Coupled with these common injuries were destroyed shock absorbers (which were a waste of time to replace), cracked windshields (which were a waste of money to replace), flat tires (which were fixed and replaced in the field since we seldom had a spare).
And, on at least two occasions, bumpers were knocked completely off and carried home in the back seat.
Sometimes the trauma inflicted would be such that the vehicle was rendered immobile. And mechanical trauma was not the only cause of immobility. Often the problem was an inability to extricate the car from mud, or snow, or sand, or water (or some combination thereof).
The result would be a Wyoming variation of the Bataan Death March.

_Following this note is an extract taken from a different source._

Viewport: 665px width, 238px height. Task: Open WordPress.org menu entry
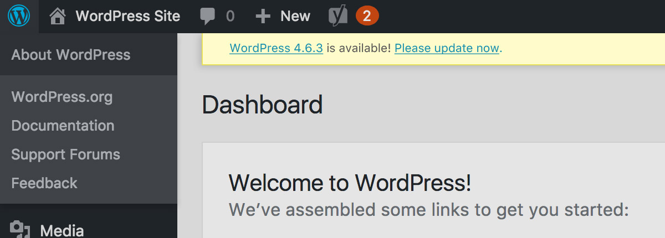(62, 97)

The worst I recall was from Bates Hole Reservoir to the Medicine Bow highway through wet snow and a 40 mile per hour wind.
Today, these things, which were physically and/or psychologically painful at the time, I look back upon with nostalgia. Somehow, it just doesn't seem right that now all one needs do to resolve such situations is flip the four-wheel drive lever or get on a cell phone and call for help.
I think today's kids are missing out on a real learning experience. Or maybe I'm just getting senile.